Die Ukraine setzt bisher etwa 25% der für die Gegenoffensiv bereit gemachten Kräfte ein. Russland zog bereits etwa 90% seiner Reserven im Süden zur Verstärkung heran.
Entscheidend für den Erfolg der ukrainischen Gegenoffensive wird sein, wie viele Kräfte bei einem möglichen Durchbruch der Front für die weiteren Rückeroberungen von Gebieten noch zur Verfügung stehen.
Die Ukraine braucht mehr Luftverteidigungsysteme, gerade für die Kurzstrecke. Mehr C-Ram, Crotale, Gepard, Skyranger, Starstreak o.ä. sind notwendig. Auch mehr Systeme zur Drohnenabwehr, kinetisch und elektromagnetisch werden gebraucht.
Die riesigen Minenfelder mit dicht verlegten Minen sind schwierige Hindernisse, gerade wenn die ukrainischen Kräfte gleichzeitig unzureichend gegen Bedrohungen aus der Luft geschützt werden können. Mehr Minenroller und Technik zur Minensprengung sind notwendig.
Die Ukraine braucht möglichst viele mobile Brücken und temporäre Brücken sowohl für die Truppe als auch für die nachziehende Logistik und Versorgung.
Die Ukraine braucht Mehrzweck-Kampfflugzeuge, um gegen russische Flugzeuge und Hubschrauber wirken zu können und um die eigene Truppe am Boden zu unterstützen.
Die Ukraine braucht Unterstützung, Wissenstransfer und Ausbildung zur Soforteinschätzung von Schäden und schneller Instandsetzung von westlichem Material direkt am Schlachtfeld.
Der Aufbau von Infrasrukturen und die Ausbildung von Ukrainern zur Verlegung von Reparatur- und Instandsetzungs-Hubs für moderne Schützen- und Kampfpanzer von der EU-Außengrenze dichter an die Frontlinie sollten intensiviert werden.

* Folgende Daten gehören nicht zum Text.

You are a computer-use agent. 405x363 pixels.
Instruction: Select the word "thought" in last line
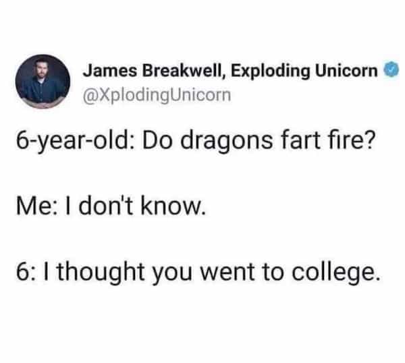point(100,273)
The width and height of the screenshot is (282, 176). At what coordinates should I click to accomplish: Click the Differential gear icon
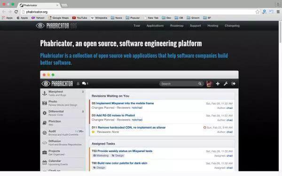(x=45, y=113)
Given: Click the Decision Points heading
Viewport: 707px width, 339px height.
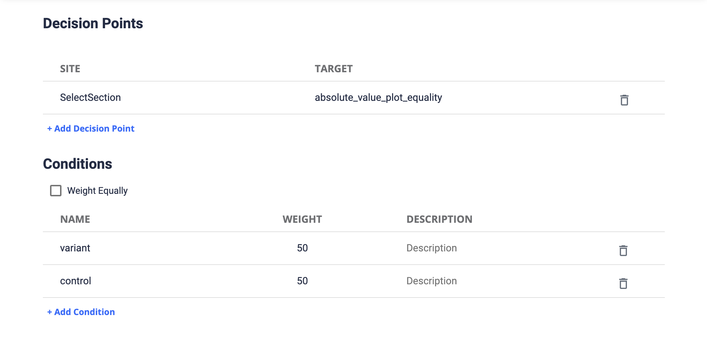Looking at the screenshot, I should [x=93, y=23].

Die ukrainische Gegenoffensive läuft seit der Feuervorbereitung insgesamt bisher systematisch, konzentriert und diszipliniert ab. Die Angriffe direkt auf die Schwerpunkte der russischen Verteidigung zeugen von einem hohen Selbstbewusstsein der ukrainischen Militärführung.
Ob es eine Hauptstoßrichtung der ukrainischen Offensive gibt und wo diese liegt, ist bisher noch nicht erkennbar.
Die Partner der Ukraine sollten jetzt nicht nur gebannt zuschauen, sondern systematisch und langfristig orientiert die weitere militärische Unterstützung organisieren, Produktionskapazitäten erhöhen und politisch auf Entscheidungen für künftige Sicherheitsgarantien für die Ukraine hinarbeiten.